§ **What to work on**:
(A) In the 'Spinning Plates' article, where did Joseph Levy grow up?
(B) Write out the stretch of the 'Spinning Plates' article from "Levy’s fascination with" through "Loves Mexican food.", keeping every word unchanged.
(C) Extend the 'Spinning Plates' article, picking up right after its last sentence.

==== Passage given ====

'Spinning Plates' Documentary Celebrates Humanity in Food

Director rented Rancho Mirage house to edit award-winning documentary

Michelle Roe Arts & Entertainment

 

“Everyone has some relationship with food. Whether you care about it or it’s just a simple plate of food to eat…Food can take on more meaning, a relationship, a shared meal, memories.” – Joseph Levy

 

Growing up in Corpus Christie, Texas, Joseph Levy remembers discovering his love of science led him to the kitchen.

“My interest in food also came from being in the kitchen with my Dad,” Levy says. “He would bring home different things to experiment with for my science projects. I learned that the cooking is also chemistry, just more fun and tastier than a science project.”

Levy’s fascination with food led him to the Food Network where he was thrown “Into the Fire” with the television series and exposed to “behind the scenes” restaurant lines dealing with culinary competitions, celebrity chefs, and kitchen chaos.

A little more about Levy:

  • Has always liked organic human stories in the food world.
  • Loves restaurants, not because they are the hottest or hardest to get into. He likes an unexpected surprise more off the beaten path or a restaurant filled with history.
  • Loves Mexican food.

After losing his father, Levy decided to tackle a long desired film project as a tribute to his Dad. “I decided I wanted to go in another direction… to take storytelling in the food world to a deeper, more truthful representation of a restaurateurs life,” he says.

With the film, “Spinning Plates” in mind, Levy knew the story he wanted to tell would be complicated, emotional on top of intertwining the accounts of three restaurants.

==== Data block ====

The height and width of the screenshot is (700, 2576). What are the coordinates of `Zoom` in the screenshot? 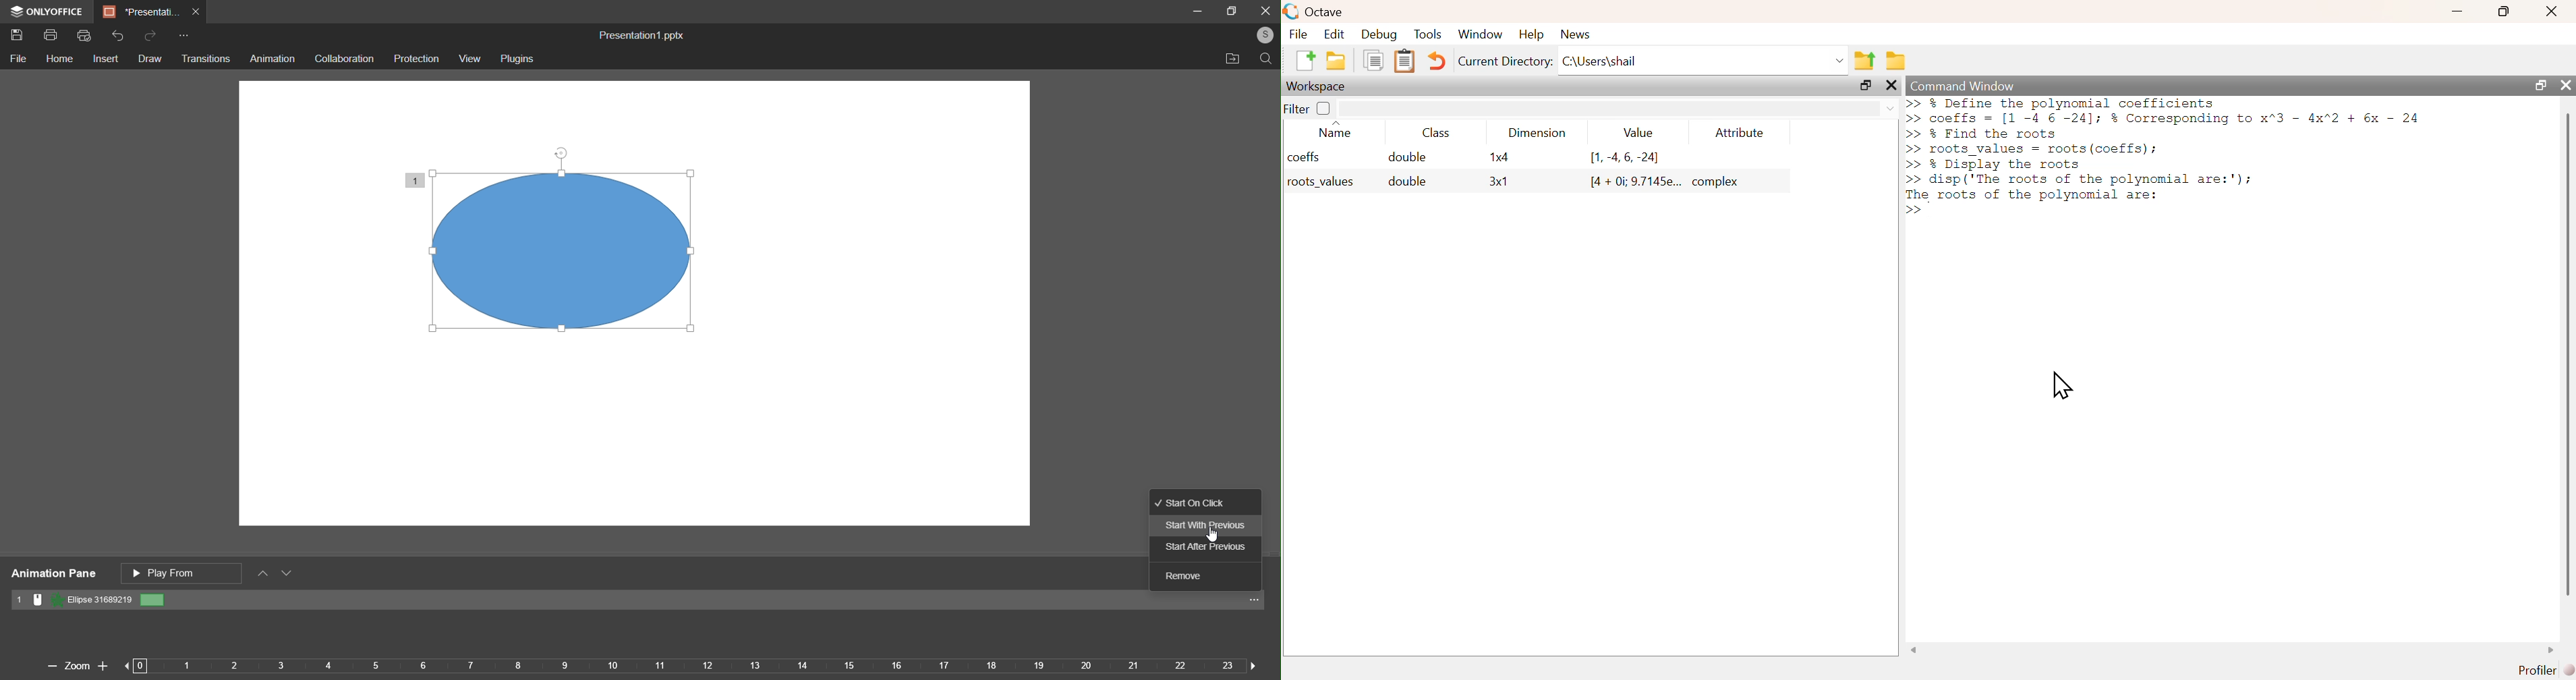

====

§ **Responses for each task**:
(A) Corpus Christie, Texas.

(B)
Levy’s fascination with food led him to the Food Network where he was thrown “Into the Fire” with the television series and exposed to “behind the scenes” restaurant lines dealing with culinary competitions, celebrity chefs, and kitchen chaos.

A little more about Levy:

  • Has always liked organic human stories in the food world.
  • Loves restaurants, not because they are the hottest or hardest to get into. He likes an unexpected surprise more off the beaten path or a restaurant filled with history.
  • Loves Mexican food.

(C)
“I just wanted to ‘stare at a lake’,” he says, “to concentrate and figure out this story. Palm Springs is one of my favorite destinations, very peaceful, so I rented a house in Rancho Mirage with a view of a lake, and edited this film. It was a healing process.”

Palm Springs Life was fortunate to catch Levy before his return to Palm Springs for a Q&A session after the screening of “Spinning Plates’ Dec. 14 at Cinemas Palme d’Or in Palm Desert.

What was your greatest challenge in your directorial debut?
“Funny thing is that the truth in making this film versus television came with more benefits than challenges. I wanted to tell the story how I wanted to tell it and how best it should be told. I had more freedom of telling a story without restrictions because television is limited to how deep you can go. That being said, the challenge of this film was the complexity of the story of three, seemingly, dissimilar restaurants.”

Did you think about focusing on just one restaurant?
“I had the goal of setting up the film to make a statement about the universality of food, emotion, and meaning of food. Crossing over into restaurant businesses, I wanted to make a movie about how food can mean so much more and using three different example seemed to make the statement bigger…grand.”

How would you characterize your films grand statement about food?
“Food means much more to many people than we might assume…food is more than food- it’s more than three restaurants- Food is also about life’s interactions and relationships.”

What was it about these three stories that tied them together for you?
“The film starts with the feeling that the three restaurants have no business being in the same story. As the movie progresses, you find unexpected similarities in backgrounds, legacy, family, mortality and day-to-day survival. The playing field is leveled. All three stories are examples of triumphs and struggles…human stories.”

What is it about the restaurants that make their stories relatable to audiences?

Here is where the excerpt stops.